- 16.09.2012, 11:38:16
- /
- OTS0028 OTW0028
Zeitungsdrucker wieder im Boot
Verband Druck & Medientechnik und Gewerkschaft GPA-djp: Gesamtkollektivvertrag für die Druckbranche bis 2016 fixiert
Utl.: Verband Druck & Medientechnik und Gewerkschaft GPA-djp:
Gesamtkollektivvertrag für die Druckbranche bis 2016 fixiert=
Wien (OTS) - Nach dem erfolgreichen Kollektivvertragsabschluss für
die Bogen- und Rollendruckereien im April 2012 gibt es jetzt auch ein
Aufatmen für die Zeitungsdrucker. Sowohl die jährliche Lohnerhöhung
als auch die Kollektivvertragsbestimmungen für Zeitungen wurden bis
2016 verlängert. Alle drei Verlage mit eigenen Zeitungsdruckereien,
die im Frühjahr - um sich alle Optionen offen zu halten - ihren
Austritt aus dem Verband Druck & Medientechnik angekündigt hatten,
haben nach den erfolgreich abgeschlossenen Vereinbarungen ihre
Kündigungen wieder zurückgenommen.
Es war ein Krimi - aber mit einem Happy End. Schienen die
Gegensätze zwischen Arbeitgebern und Arbeitnehmern zunächst noch
unüberwindlich, gab es im April dann nach langen Verhandlungen für
die Bogen- und Rollenoffsetdrucker doch einen neuen Kollektivvertrag.
Mit der Einigung im Zeitungsbereich sind jetzt im gesamten grafischen
Gewerbe die rechtlichen Rahmenbedingungen und Mindestlöhne bis 2016
fixiert. "Diese Rechtssicherheit tut der ganzen Branche gut. Die
Betriebe können sich jetzt in Ruhe ihrer eigentlichen Arbeit widmen",
ist Ing. Rudolf A. Cuturi, Präsident des Verbandes Druck &
Medientechnik erleichtert. Auch die Gewerkschaft GPA-djp ist froh
über die Einigung: "Wir begrüßen es, dass die Druckbranche weiterhin
geeint bleibt und die Sozialpartnerschaft ihre Kompetenz bewiesen
hat, auch in wirtschaftlich schwierigen Zeiten für die Kolleginnen
und Kollegen in den Betrieben und für die grafische Branche
akzeptable Ergebnisse zu verhandeln", meint der
Wirtschaftsbereichsvorsitzende Franz Bittner.
Vorschau - was ist bis 2016 zu erwarten?
Die Gewerkschaft und der Verband Druck & Medientechnik werden die
Auswirkungen des heurigen Kollektivvertrags auf die Branchensituation
sowie die weitere wirtschaftliche Entwicklung genau beobachten.

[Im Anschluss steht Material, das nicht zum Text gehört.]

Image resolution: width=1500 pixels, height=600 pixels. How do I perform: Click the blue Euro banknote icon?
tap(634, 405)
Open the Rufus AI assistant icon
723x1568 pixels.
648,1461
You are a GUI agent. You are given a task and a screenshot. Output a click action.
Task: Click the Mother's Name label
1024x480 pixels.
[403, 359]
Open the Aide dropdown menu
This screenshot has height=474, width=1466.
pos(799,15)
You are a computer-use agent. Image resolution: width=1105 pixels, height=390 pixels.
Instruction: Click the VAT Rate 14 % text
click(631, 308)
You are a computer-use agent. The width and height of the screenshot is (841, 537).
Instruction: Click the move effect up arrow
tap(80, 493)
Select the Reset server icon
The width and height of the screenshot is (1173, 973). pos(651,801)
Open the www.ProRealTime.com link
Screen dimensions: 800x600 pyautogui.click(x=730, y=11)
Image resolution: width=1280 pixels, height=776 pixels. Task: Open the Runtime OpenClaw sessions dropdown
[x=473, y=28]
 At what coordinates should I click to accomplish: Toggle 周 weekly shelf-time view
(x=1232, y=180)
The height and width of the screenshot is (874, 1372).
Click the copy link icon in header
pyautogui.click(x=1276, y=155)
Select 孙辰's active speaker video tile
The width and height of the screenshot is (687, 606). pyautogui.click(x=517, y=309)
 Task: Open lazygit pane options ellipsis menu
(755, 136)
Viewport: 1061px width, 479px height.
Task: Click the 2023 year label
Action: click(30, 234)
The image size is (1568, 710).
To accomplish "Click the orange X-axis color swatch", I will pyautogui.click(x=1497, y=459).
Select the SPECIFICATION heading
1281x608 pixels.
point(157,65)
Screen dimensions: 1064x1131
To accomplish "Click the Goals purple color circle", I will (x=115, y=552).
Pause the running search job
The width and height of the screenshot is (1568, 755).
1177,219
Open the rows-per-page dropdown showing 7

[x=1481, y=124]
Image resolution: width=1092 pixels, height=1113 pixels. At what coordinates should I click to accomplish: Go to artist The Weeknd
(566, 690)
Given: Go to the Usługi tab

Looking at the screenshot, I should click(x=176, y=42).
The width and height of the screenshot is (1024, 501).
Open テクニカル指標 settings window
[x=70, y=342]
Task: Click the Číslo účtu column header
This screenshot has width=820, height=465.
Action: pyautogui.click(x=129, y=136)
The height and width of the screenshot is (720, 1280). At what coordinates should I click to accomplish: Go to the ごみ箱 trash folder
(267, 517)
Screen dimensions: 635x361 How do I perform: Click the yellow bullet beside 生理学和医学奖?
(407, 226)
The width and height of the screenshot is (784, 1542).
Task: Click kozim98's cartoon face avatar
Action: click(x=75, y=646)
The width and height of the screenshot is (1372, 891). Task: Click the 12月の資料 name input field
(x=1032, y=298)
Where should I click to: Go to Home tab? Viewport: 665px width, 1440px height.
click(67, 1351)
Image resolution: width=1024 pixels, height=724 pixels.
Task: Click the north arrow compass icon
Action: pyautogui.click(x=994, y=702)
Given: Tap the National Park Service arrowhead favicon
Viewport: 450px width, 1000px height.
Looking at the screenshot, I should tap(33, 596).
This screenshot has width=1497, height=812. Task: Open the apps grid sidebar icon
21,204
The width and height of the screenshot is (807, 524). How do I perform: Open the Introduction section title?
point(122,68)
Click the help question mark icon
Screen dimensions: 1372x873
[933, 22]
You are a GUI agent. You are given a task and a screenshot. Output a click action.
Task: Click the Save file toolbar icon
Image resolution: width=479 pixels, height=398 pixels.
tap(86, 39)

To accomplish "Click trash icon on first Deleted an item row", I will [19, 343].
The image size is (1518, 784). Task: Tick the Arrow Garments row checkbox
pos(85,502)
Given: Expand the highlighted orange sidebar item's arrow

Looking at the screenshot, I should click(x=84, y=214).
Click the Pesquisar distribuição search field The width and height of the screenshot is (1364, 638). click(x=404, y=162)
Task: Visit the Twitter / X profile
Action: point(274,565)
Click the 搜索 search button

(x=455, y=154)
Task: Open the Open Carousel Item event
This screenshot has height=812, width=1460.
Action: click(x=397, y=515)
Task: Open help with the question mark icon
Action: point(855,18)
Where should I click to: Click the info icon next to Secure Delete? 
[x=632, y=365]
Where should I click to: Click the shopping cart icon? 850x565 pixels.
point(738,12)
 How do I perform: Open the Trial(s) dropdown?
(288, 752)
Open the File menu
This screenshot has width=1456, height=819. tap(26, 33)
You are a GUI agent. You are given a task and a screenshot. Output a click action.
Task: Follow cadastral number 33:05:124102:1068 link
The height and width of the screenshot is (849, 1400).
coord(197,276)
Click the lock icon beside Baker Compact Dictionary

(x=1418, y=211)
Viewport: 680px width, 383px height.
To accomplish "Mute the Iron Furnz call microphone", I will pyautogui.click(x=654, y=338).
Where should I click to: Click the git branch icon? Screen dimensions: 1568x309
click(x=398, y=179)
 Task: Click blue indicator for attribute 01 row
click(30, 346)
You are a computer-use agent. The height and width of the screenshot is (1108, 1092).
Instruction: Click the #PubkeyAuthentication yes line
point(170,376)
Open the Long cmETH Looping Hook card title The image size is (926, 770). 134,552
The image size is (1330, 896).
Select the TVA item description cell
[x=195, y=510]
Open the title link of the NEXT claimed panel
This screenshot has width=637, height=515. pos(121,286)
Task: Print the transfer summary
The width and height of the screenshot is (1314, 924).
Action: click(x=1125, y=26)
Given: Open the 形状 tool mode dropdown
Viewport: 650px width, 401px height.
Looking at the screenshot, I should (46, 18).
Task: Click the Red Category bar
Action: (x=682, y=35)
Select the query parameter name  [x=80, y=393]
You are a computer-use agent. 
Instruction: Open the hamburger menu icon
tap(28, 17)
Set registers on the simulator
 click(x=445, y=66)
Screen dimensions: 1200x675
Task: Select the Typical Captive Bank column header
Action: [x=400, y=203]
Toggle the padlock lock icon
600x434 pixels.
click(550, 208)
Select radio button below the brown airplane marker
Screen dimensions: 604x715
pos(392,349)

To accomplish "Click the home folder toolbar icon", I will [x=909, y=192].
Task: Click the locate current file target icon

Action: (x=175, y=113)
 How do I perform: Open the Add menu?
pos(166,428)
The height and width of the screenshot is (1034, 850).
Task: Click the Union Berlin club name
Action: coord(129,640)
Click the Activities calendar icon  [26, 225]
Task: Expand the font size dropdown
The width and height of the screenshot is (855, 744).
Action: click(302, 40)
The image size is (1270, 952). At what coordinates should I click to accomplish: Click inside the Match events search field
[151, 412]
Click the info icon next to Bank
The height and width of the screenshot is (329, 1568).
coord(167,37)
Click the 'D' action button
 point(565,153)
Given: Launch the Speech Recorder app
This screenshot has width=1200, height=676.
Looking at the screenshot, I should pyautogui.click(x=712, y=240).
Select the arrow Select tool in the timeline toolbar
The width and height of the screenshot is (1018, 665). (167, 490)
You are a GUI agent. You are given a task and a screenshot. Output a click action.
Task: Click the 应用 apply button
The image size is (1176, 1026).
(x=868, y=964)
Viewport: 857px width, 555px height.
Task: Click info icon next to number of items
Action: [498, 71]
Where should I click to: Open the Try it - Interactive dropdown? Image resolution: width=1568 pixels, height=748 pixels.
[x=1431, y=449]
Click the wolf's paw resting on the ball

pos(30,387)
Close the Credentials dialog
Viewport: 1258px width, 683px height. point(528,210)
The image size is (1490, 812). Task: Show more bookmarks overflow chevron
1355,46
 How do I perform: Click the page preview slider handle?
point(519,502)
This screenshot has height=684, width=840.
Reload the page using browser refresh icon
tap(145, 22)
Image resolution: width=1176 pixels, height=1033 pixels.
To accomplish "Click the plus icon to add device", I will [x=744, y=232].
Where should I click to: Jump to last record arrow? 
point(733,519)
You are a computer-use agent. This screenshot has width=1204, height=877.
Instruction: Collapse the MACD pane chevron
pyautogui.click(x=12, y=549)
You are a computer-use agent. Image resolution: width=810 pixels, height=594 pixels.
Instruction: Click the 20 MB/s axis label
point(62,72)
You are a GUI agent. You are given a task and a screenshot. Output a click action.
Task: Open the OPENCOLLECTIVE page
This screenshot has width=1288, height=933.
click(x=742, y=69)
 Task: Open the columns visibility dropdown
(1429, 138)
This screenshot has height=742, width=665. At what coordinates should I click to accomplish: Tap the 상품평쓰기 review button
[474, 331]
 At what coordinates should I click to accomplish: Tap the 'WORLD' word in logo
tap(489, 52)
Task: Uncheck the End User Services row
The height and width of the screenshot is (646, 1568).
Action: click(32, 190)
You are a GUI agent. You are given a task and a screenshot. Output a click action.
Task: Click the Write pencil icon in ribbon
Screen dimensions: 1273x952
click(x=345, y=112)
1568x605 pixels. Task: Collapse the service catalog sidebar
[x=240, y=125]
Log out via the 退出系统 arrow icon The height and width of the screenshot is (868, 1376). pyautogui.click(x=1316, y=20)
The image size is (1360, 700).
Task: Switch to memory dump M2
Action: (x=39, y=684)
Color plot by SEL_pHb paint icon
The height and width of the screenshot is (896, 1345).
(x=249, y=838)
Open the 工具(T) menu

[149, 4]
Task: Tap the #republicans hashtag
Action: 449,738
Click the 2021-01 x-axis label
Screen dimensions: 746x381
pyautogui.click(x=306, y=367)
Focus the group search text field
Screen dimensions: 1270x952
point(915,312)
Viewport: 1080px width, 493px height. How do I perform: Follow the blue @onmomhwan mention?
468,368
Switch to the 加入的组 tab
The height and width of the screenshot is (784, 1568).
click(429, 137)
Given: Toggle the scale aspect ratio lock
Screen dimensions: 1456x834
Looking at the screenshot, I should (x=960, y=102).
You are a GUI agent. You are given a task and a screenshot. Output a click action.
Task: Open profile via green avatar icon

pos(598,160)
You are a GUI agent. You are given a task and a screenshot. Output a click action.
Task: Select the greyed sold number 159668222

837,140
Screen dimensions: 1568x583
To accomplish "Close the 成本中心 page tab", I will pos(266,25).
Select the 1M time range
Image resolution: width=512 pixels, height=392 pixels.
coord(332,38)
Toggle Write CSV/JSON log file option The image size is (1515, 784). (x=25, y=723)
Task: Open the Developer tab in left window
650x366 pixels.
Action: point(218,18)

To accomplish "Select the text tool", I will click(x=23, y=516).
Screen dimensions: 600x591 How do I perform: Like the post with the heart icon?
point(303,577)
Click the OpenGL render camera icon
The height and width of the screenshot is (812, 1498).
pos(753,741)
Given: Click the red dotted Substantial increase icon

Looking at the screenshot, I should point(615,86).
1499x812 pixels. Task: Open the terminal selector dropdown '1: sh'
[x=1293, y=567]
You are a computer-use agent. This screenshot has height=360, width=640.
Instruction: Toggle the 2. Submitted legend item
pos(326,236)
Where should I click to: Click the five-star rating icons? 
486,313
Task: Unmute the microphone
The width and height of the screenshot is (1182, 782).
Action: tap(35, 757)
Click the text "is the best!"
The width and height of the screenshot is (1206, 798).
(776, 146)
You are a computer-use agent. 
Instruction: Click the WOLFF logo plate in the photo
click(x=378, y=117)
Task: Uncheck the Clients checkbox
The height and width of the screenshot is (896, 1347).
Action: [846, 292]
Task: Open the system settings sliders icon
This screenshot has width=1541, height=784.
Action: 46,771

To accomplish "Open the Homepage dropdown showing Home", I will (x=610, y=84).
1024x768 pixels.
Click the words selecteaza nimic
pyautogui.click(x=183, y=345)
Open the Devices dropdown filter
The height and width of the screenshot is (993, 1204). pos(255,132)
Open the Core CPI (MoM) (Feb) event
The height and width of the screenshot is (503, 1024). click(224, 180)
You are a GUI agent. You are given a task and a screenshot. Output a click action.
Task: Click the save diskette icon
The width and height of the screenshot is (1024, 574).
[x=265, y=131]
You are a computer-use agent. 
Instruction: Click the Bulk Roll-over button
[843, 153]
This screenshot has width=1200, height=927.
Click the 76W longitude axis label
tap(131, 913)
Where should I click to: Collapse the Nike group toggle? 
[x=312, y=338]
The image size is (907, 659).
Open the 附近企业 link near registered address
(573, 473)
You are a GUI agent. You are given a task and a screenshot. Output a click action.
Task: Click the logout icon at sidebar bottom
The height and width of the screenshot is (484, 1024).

Für
alle Branchenbereiche sind regelmäßige Gespräche der Sozialpartner
geplant. Notwendige Neuregelungen sollen den aktuellen
Marktbedingungen, den wirtschaftlichen Bedürfnissen von Arbeitgebern
und den sozialen Bedürfnissen von ArbeitnehmerInnen Rechnung tragen.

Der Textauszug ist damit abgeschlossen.